- **Source data**

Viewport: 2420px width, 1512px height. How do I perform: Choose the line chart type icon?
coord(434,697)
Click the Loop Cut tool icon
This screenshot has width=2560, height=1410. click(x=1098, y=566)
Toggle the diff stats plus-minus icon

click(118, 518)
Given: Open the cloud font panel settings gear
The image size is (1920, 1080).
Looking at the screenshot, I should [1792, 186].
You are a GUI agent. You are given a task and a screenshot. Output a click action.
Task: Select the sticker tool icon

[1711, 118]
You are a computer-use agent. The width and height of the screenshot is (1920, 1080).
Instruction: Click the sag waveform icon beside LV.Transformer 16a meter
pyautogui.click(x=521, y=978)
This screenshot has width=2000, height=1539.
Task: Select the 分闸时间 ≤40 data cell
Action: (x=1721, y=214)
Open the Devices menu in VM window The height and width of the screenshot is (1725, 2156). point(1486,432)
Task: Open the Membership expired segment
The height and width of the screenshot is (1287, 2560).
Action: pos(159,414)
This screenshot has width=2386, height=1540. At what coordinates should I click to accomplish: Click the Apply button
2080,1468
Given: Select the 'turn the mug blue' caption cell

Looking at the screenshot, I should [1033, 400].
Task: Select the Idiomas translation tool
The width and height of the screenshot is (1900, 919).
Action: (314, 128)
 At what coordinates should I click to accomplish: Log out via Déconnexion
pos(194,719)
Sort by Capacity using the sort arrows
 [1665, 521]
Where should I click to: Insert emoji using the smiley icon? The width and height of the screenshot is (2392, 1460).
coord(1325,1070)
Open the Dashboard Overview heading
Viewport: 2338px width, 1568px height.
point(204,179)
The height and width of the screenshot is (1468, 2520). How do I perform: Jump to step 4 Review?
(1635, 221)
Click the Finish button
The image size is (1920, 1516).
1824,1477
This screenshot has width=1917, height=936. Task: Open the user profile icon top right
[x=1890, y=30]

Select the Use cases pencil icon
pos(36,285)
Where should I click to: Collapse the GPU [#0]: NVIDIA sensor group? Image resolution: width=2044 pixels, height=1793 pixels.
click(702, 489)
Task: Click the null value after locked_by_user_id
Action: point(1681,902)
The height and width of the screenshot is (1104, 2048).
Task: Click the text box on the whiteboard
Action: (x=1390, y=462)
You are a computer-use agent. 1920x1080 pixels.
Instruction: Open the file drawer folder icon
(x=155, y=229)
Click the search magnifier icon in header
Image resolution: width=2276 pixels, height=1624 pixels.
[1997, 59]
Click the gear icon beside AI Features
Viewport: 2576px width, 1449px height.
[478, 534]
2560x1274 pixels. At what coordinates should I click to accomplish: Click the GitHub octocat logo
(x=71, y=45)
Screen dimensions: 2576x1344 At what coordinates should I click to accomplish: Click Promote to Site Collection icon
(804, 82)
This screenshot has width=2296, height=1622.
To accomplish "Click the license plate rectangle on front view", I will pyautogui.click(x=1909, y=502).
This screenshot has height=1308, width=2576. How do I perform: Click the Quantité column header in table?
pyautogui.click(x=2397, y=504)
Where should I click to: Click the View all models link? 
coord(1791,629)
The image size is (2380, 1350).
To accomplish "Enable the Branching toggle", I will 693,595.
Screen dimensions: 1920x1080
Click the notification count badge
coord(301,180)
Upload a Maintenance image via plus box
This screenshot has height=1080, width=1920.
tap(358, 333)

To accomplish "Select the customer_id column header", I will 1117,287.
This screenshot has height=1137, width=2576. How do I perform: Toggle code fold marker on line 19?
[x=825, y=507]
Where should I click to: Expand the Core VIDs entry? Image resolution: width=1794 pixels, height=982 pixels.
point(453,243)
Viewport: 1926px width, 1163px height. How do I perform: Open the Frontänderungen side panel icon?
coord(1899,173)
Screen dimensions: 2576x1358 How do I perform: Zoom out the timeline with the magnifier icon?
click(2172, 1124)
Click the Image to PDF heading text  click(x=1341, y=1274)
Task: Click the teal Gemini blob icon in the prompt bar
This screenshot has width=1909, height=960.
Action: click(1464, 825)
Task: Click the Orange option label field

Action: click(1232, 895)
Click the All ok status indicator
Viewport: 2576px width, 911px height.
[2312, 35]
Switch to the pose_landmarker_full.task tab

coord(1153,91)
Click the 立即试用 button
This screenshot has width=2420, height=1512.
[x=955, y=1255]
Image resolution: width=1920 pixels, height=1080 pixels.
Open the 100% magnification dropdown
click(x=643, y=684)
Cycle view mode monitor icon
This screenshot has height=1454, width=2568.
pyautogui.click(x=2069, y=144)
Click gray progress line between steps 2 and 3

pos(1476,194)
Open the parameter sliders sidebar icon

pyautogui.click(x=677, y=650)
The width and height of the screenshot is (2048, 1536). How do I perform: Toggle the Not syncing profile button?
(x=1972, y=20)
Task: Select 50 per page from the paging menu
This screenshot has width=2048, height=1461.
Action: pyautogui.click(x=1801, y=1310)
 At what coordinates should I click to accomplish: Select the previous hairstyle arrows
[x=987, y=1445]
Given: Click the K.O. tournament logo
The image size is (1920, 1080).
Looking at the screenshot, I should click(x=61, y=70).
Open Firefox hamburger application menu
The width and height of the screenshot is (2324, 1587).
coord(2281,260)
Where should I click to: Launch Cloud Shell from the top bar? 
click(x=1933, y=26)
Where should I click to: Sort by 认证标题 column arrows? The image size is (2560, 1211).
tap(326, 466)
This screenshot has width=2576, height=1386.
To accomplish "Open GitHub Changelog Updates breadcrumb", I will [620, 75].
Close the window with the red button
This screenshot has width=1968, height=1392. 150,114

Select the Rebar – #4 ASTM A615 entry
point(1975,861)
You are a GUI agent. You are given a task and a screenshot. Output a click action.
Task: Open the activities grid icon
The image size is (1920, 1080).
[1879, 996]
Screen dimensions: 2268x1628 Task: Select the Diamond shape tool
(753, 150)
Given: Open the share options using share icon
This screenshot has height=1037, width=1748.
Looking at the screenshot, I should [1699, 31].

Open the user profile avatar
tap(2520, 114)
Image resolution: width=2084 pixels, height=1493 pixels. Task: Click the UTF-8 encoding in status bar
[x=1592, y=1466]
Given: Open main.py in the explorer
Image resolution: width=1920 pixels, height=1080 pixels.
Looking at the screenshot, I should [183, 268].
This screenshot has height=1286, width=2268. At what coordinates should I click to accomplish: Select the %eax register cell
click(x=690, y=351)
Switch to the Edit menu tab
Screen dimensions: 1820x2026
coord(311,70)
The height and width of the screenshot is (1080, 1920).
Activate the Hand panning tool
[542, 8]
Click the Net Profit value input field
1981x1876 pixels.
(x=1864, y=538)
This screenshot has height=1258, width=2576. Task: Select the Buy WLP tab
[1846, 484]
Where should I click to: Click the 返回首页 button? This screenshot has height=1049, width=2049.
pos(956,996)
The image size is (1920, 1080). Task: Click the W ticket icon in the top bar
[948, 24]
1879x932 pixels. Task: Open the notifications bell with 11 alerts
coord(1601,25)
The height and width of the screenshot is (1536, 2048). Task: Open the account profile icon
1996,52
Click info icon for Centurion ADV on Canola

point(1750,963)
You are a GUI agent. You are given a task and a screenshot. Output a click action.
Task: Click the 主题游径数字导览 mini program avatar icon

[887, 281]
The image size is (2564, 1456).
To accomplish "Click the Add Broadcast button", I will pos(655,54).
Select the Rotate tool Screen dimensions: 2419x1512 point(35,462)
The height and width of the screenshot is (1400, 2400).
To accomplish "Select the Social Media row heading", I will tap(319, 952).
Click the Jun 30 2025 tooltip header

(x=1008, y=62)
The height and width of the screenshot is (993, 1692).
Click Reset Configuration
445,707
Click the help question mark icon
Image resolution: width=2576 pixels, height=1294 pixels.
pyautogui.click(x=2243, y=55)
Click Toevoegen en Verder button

- **Try it**
Would you give the listing again, word for word?

- **Expected answer**
Viewport: 2420px width, 1512px height. How do I perform: Choose the line chart type icon?
coord(434,697)
Click the Loop Cut tool icon
This screenshot has width=2560, height=1410. click(x=1098, y=566)
Toggle the diff stats plus-minus icon

click(118, 518)
Given: Open the cloud font panel settings gear
The image size is (1920, 1080).
Looking at the screenshot, I should [1792, 186].
You are a GUI agent. You are given a task and a screenshot. Output a click action.
Task: Select the sticker tool icon

[1711, 118]
You are a computer-use agent. The width and height of the screenshot is (1920, 1080).
Instruction: Click the sag waveform icon beside LV.Transformer 16a meter
pyautogui.click(x=521, y=978)
This screenshot has width=2000, height=1539.
Task: Select the 分闸时间 ≤40 data cell
Action: (x=1721, y=214)
Open the Devices menu in VM window The height and width of the screenshot is (1725, 2156). point(1486,432)
Task: Open the Membership expired segment
The height and width of the screenshot is (1287, 2560).
Action: pos(159,414)
This screenshot has width=2386, height=1540. At what coordinates should I click to accomplish: Click the Apply button
2080,1468
Given: Select the 'turn the mug blue' caption cell

Looking at the screenshot, I should [1033, 400].
Task: Select the Idiomas translation tool
The width and height of the screenshot is (1900, 919).
Action: (314, 128)
 At what coordinates should I click to accomplish: Log out via Déconnexion
pos(194,719)
Sort by Capacity using the sort arrows
 [1665, 521]
Where should I click to: Insert emoji using the smiley icon? The width and height of the screenshot is (2392, 1460).
coord(1325,1070)
Open the Dashboard Overview heading
Viewport: 2338px width, 1568px height.
point(204,179)
The height and width of the screenshot is (1468, 2520). How do I perform: Jump to step 4 Review?
(1635, 221)
Click the Finish button
The image size is (1920, 1516).
1824,1477
This screenshot has width=1917, height=936. Task: Open the user profile icon top right
[x=1890, y=30]

Select the Use cases pencil icon
pos(36,285)
Where should I click to: Collapse the GPU [#0]: NVIDIA sensor group? Image resolution: width=2044 pixels, height=1793 pixels.
click(702, 489)
Task: Click the null value after locked_by_user_id
Action: point(1681,902)
The height and width of the screenshot is (1104, 2048).
Task: Click the text box on the whiteboard
Action: (x=1390, y=462)
You are a computer-use agent. 1920x1080 pixels.
Instruction: Open the file drawer folder icon
(x=155, y=229)
Click the search magnifier icon in header
Image resolution: width=2276 pixels, height=1624 pixels.
[1997, 59]
Click the gear icon beside AI Features
Viewport: 2576px width, 1449px height.
[478, 534]
2560x1274 pixels. At what coordinates should I click to accomplish: Click the GitHub octocat logo
(x=71, y=45)
Screen dimensions: 2576x1344 At what coordinates should I click to accomplish: Click Promote to Site Collection icon
(804, 82)
This screenshot has width=2296, height=1622.
To accomplish "Click the license plate rectangle on front view", I will pyautogui.click(x=1909, y=502).
This screenshot has height=1308, width=2576. How do I perform: Click the Quantité column header in table?
pyautogui.click(x=2397, y=504)
Where should I click to: Click the View all models link? 
coord(1791,629)
The image size is (2380, 1350).
To accomplish "Enable the Branching toggle", I will 693,595.
Screen dimensions: 1920x1080
Click the notification count badge
coord(301,180)
Upload a Maintenance image via plus box
This screenshot has height=1080, width=1920.
tap(358, 333)

To accomplish "Select the customer_id column header", I will 1117,287.
This screenshot has height=1137, width=2576. How do I perform: Toggle code fold marker on line 19?
[x=825, y=507]
Where should I click to: Expand the Core VIDs entry? Image resolution: width=1794 pixels, height=982 pixels.
point(453,243)
Viewport: 1926px width, 1163px height. How do I perform: Open the Frontänderungen side panel icon?
coord(1899,173)
Screen dimensions: 2576x1358 How do I perform: Zoom out the timeline with the magnifier icon?
click(2172, 1124)
Click the Image to PDF heading text  click(x=1341, y=1274)
Task: Click the teal Gemini blob icon in the prompt bar
This screenshot has width=1909, height=960.
Action: click(1464, 825)
Task: Click the Orange option label field

Action: click(1232, 895)
Click the All ok status indicator
Viewport: 2576px width, 911px height.
[2312, 35]
Switch to the pose_landmarker_full.task tab

coord(1153,91)
Click the 立即试用 button
This screenshot has width=2420, height=1512.
[x=955, y=1255]
Image resolution: width=1920 pixels, height=1080 pixels.
Open the 100% magnification dropdown
click(x=643, y=684)
Cycle view mode monitor icon
This screenshot has height=1454, width=2568.
pyautogui.click(x=2069, y=144)
Click gray progress line between steps 2 and 3

pos(1476,194)
Open the parameter sliders sidebar icon

pyautogui.click(x=677, y=650)
The width and height of the screenshot is (2048, 1536). How do I perform: Toggle the Not syncing profile button?
(x=1972, y=20)
Task: Select 50 per page from the paging menu
This screenshot has width=2048, height=1461.
Action: pyautogui.click(x=1801, y=1310)
 At what coordinates should I click to accomplish: Select the previous hairstyle arrows
[x=987, y=1445]
Given: Click the K.O. tournament logo
The image size is (1920, 1080).
Looking at the screenshot, I should click(x=61, y=70).
Open Firefox hamburger application menu
The width and height of the screenshot is (2324, 1587).
coord(2281,260)
Where should I click to: Launch Cloud Shell from the top bar? 
click(x=1933, y=26)
Where should I click to: Sort by 认证标题 column arrows? The image size is (2560, 1211).
tap(326, 466)
This screenshot has width=2576, height=1386.
To accomplish "Open GitHub Changelog Updates breadcrumb", I will [620, 75].
Close the window with the red button
This screenshot has width=1968, height=1392. 150,114

Select the Rebar – #4 ASTM A615 entry
point(1975,861)
You are a GUI agent. You are given a task and a screenshot. Output a click action.
Task: Open the activities grid icon
The image size is (1920, 1080).
[1879, 996]
Screen dimensions: 2268x1628 Task: Select the Diamond shape tool
(753, 150)
Given: Open the share options using share icon
This screenshot has height=1037, width=1748.
Looking at the screenshot, I should [1699, 31].

Open the user profile avatar
tap(2520, 114)
Image resolution: width=2084 pixels, height=1493 pixels. Task: Click the UTF-8 encoding in status bar
[x=1592, y=1466]
Given: Open main.py in the explorer
Image resolution: width=1920 pixels, height=1080 pixels.
Looking at the screenshot, I should [183, 268].
This screenshot has height=1286, width=2268. At what coordinates should I click to accomplish: Select the %eax register cell
click(x=690, y=351)
Switch to the Edit menu tab
Screen dimensions: 1820x2026
coord(311,70)
The height and width of the screenshot is (1080, 1920).
Activate the Hand panning tool
[542, 8]
Click the Net Profit value input field
1981x1876 pixels.
(x=1864, y=538)
This screenshot has height=1258, width=2576. Task: Select the Buy WLP tab
[1846, 484]
Where should I click to: Click the 返回首页 button? This screenshot has height=1049, width=2049.
pos(956,996)
The image size is (1920, 1080). Task: Click the W ticket icon in the top bar
[948, 24]
1879x932 pixels. Task: Open the notifications bell with 11 alerts
coord(1601,25)
The height and width of the screenshot is (1536, 2048). Task: Open the account profile icon
1996,52
Click info icon for Centurion ADV on Canola

point(1750,963)
You are a GUI agent. You are given a task and a screenshot. Output a click action.
Task: Click the 主题游径数字导览 mini program avatar icon

[887, 281]
The image size is (2564, 1456).
To accomplish "Click the Add Broadcast button", I will pos(655,54).
Select the Rotate tool Screen dimensions: 2419x1512 point(35,462)
The height and width of the screenshot is (1400, 2400).
To accomplish "Select the Social Media row heading", I will tap(319, 952).
Click the Jun 30 2025 tooltip header

(x=1008, y=62)
The height and width of the screenshot is (993, 1692).
Click Reset Configuration
445,707
Click the help question mark icon
Image resolution: width=2576 pixels, height=1294 pixels.
pyautogui.click(x=2243, y=55)
Click Toevoegen en Verder button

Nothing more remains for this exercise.